This thread has been locked.

If you have a related question, please click the "Ask a related question" button in the top right corner. The newly created question will be automatically linked to this question.

H.264 encoder with barrier implementation on uncacheable memory

Hi,

I implemented barrier that works on uncached memory:

void uncachedOrderedBarrier(volatile int_fast8_t* barrierValue, int_fast8_t userIndex, int_fast8_t isLastUser)
{
    _nassert((int) barrierValue % 8 == 0);
    _nassert(userIndex >= 0);

    //Cache_inv((void*)0x9FFFFF00, 1, Cache_Type_L1D, FALSE);

    while (*barrierValue != userIndex); // Wait for user's turn to enter the barrier

    if (isLastUser) {
        *barrierValue = -userIndex; // Last user enables exit mode of the barrier
    } else {
        *barrierValue = userIndex + 1; // Give turn to next user to enter the barrier

        while (*barrierValue != -userIndex - 1);

        *barrierValue = -userIndex; // Give turn to next user to exit the barrier
    }
}

void MulticoreApi_swbarr(int32_t coreID, int32_t swbarr_id, uint32_t swbarr_cnt)
{
    uncachedOrderedBarrier((int_fast8_t*) &uncachedOrderedBarrierValues[swbarr_id], coreID, swbarr_cnt == coreID + 1);
}


The problem is that H.264 HP encoder (01.00.02.00) produces artifacts (shaking video slices) with this barrier implementation.
 I found out that to remove artifacts I need to Cache_inv or Cache_wbInv any cache-enabled memory address inside the barrier (see commented Cache_inv in the code above).

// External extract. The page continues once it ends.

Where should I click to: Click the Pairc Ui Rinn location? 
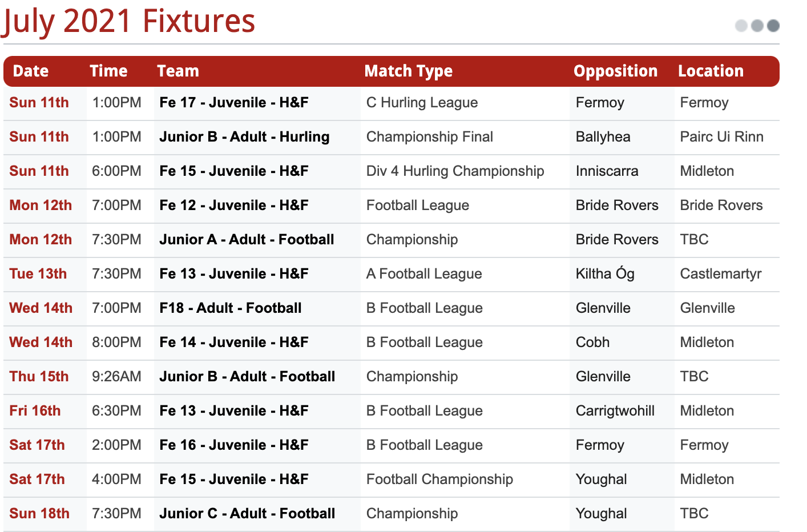[x=721, y=137]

When I replace Cache_inv with a dummy delay loop OR any other cache operation like Cache_wbInvAll OR Cache_inv cache-disabled memory address the same artifacts appear again - I tried different variants.

I spent a lot of time debugging this issue and do not see problems in my barrier implementation. Can you explain this behaviour?

Regards,

Andrey Lisnevich

  • Hi Andrey,

    Codec calls shmmap_sync apis for cache coherece across cores. API is implemented at application side, please check for any changes in that with the issue. If you have made any changes to sync apis, please share that.

    Does it work with ANY cache-enabled memory address? or related/near to any input/output buffer address?

    Also please share encoded output with the artifact issue.

    Regards

    Sudheesh

  • Hi Sudheesh,

    It works with ANY cache-enabled address, close or far, MSMC or DDR3.
    I did no changes to shared memory APIs.

    For me it is reproducible when running 4 cores with Full HD resolution.

    Regards,

    Andrey Lisnevich

  • Corrupted output sample attached.

    out0.ts.zip
  • Hi Andrey,

    Based on output you shared, looks like input YUV data corrupted. 

    Only Core 1, 2,3 slices are corrupted and core 1 slice looks fine. 

    master (Core 0) shares input data pointers to slave cores and goes to barrier. Slave cores get updated data pointers once they come out of barrier using sync APIs.  Looks like this sync got failed.

    To make sure above is problem, you can disable cache for  all codec shared buffer requests.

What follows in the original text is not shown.